Autre mesure indispensable d’ordre technologique : la sécurisation du noyau numérique au cœur de l’entreprise. Le principe de la sécurité dès la conception doit être systématiser en instituant le modèle de la confiance zéro, en sécurisant les technologies émergentes et en faisant de la construction de la confiance numérique une priorité.

Enfin, il ne faut pas négliger l’extension de la cyber-résilience au-delà des frontières de l’entreprise, autrement dit au sein même de son écosystème et ce, notamment tout au long de la chaîne d'approvisionnement en misant sur des partenariats. La cyber-résilience ne vaut que si elle est continue. Il est nécessaire pour cela de constamment redéfinir le profil de risque, d’améliorer en permanence les programmes de sécurité, de renforcer l'état de préparation au black-out en matière de cybersécurité et de promouvoir l'IA et l'apprentissage automatique pour une protection proactive contre les menaces. L’enjeu est de taille car la cyber-résilience est un facteur de différenciation et de croissance.  

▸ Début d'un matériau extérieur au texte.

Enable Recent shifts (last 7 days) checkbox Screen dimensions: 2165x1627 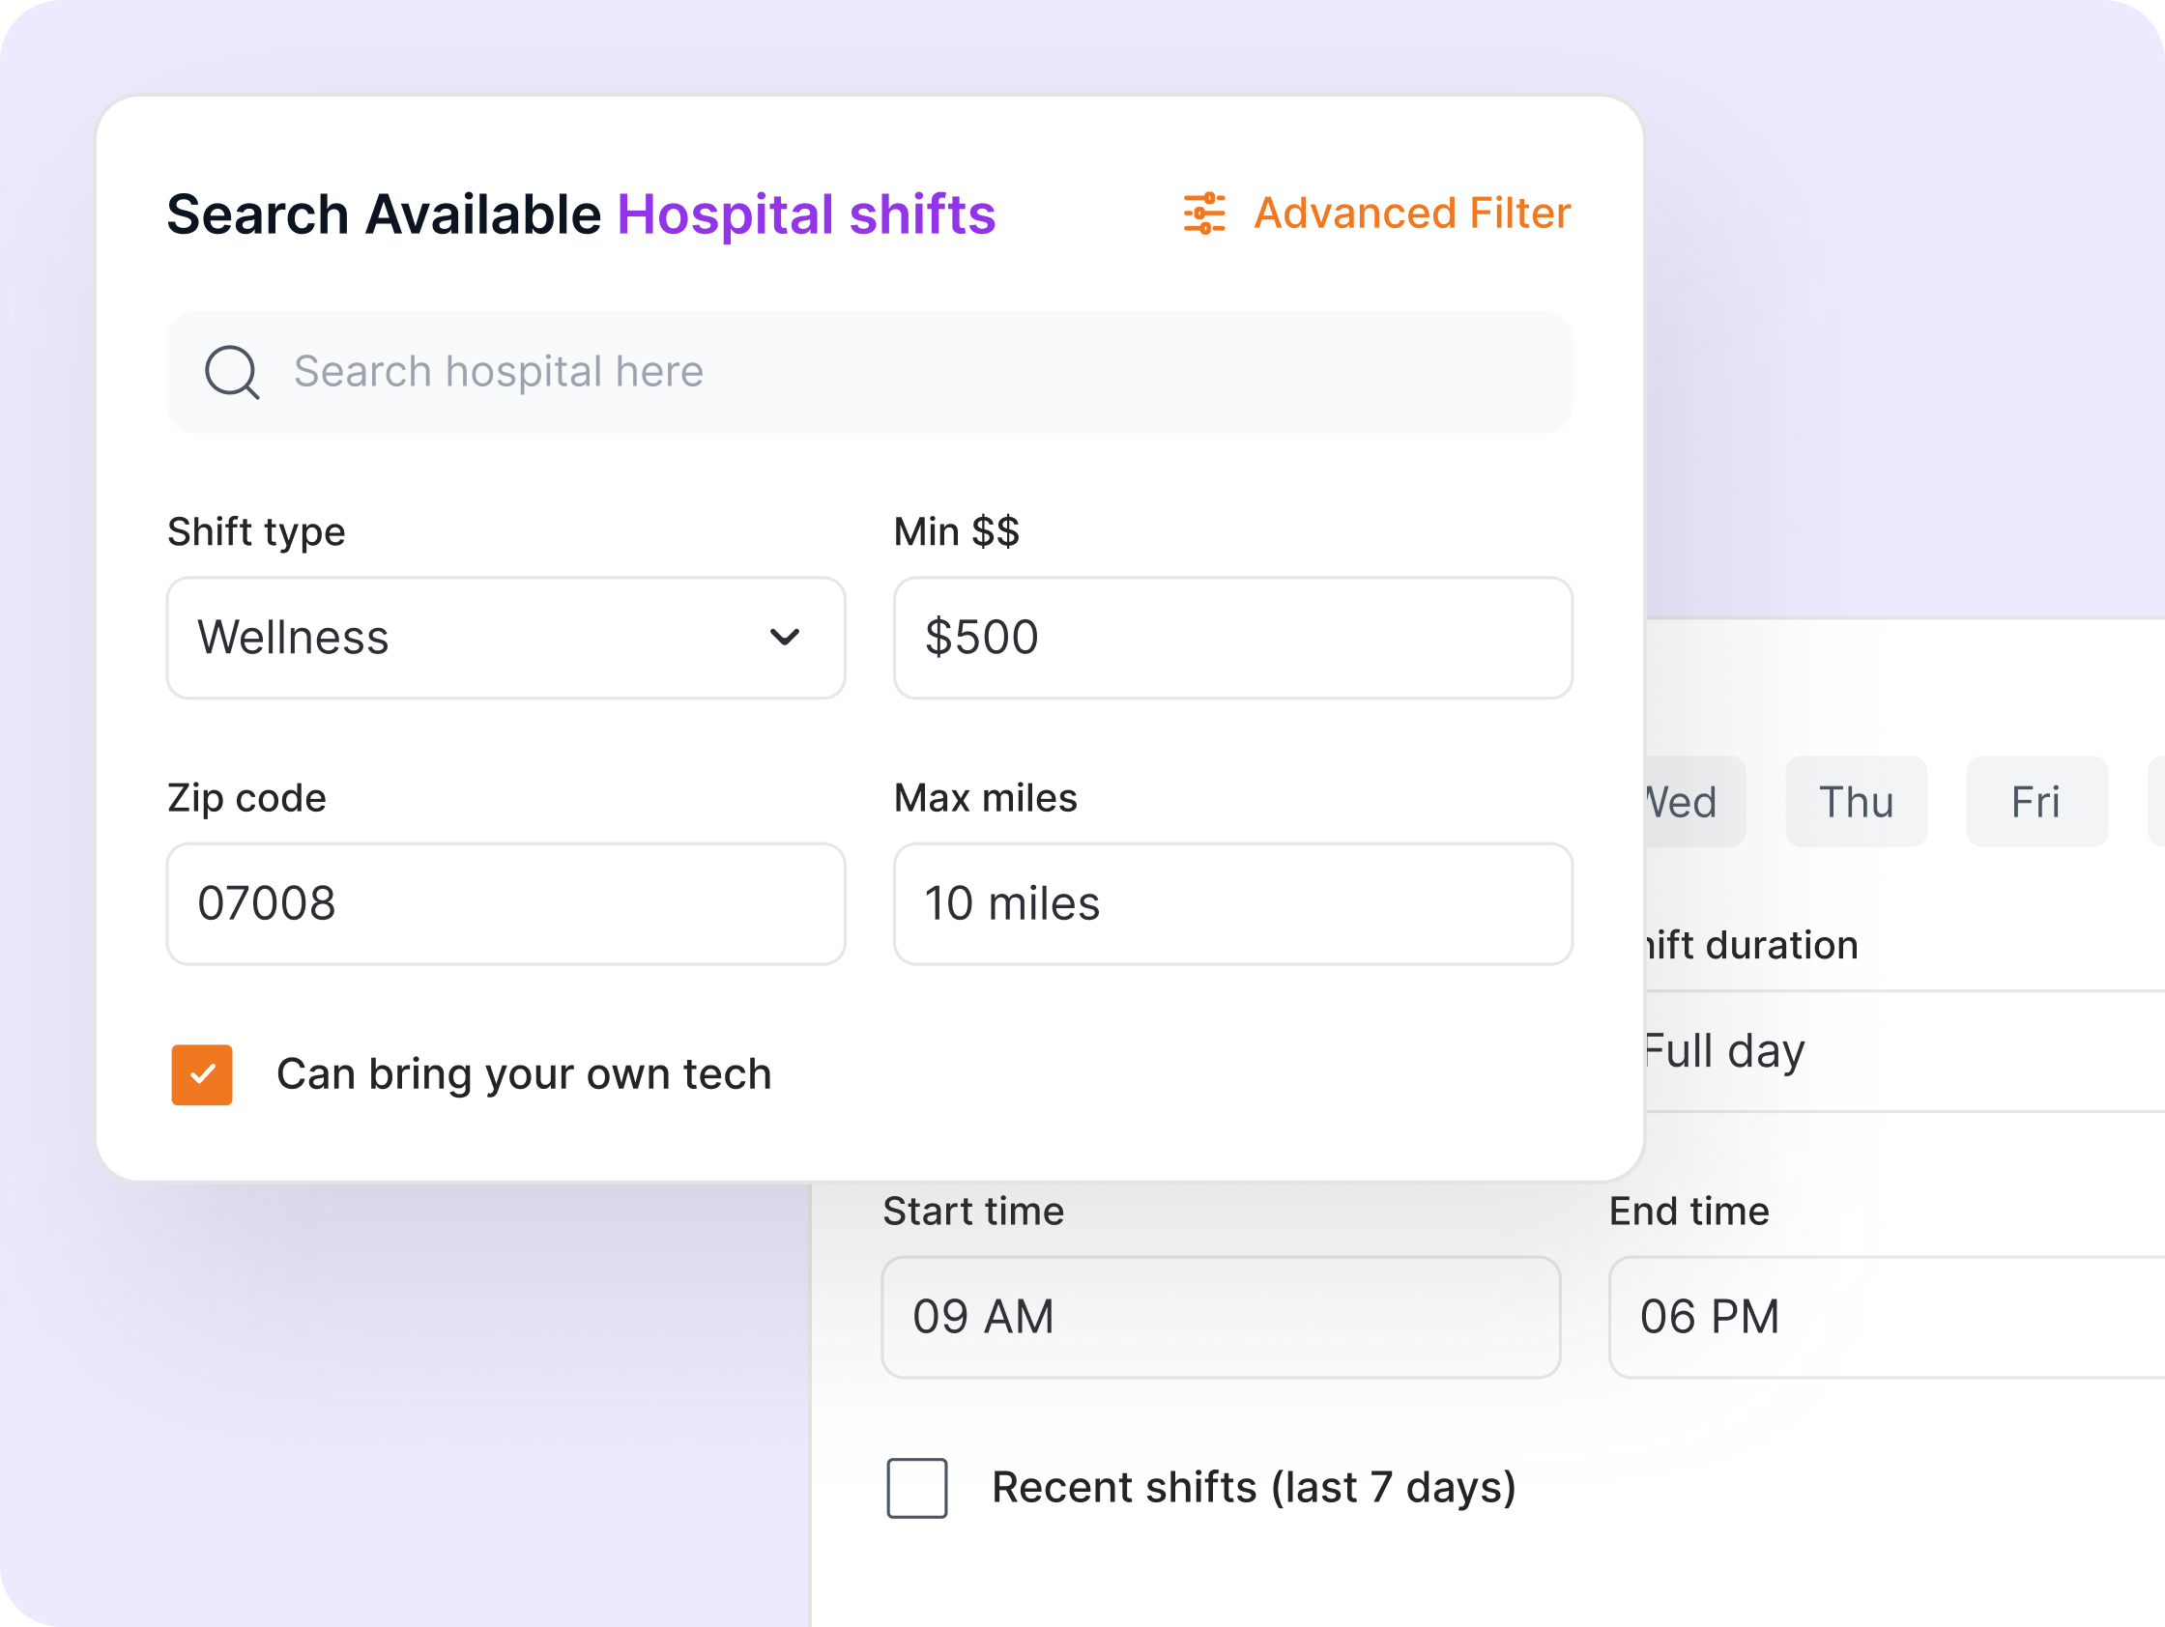pos(916,1487)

Investir dans des mesures proactives de cybersécurité est non seulement une décision stratégique, mais aussi rentable. Le coût financier associé à la reconstruction de la réputation de l’entreprise et à la reconquête de la confiance des clients après une attaque deepfake dépasse largement les dépenses liées à la mise en œuvre préalable de protocoles de cybersécurité robustes.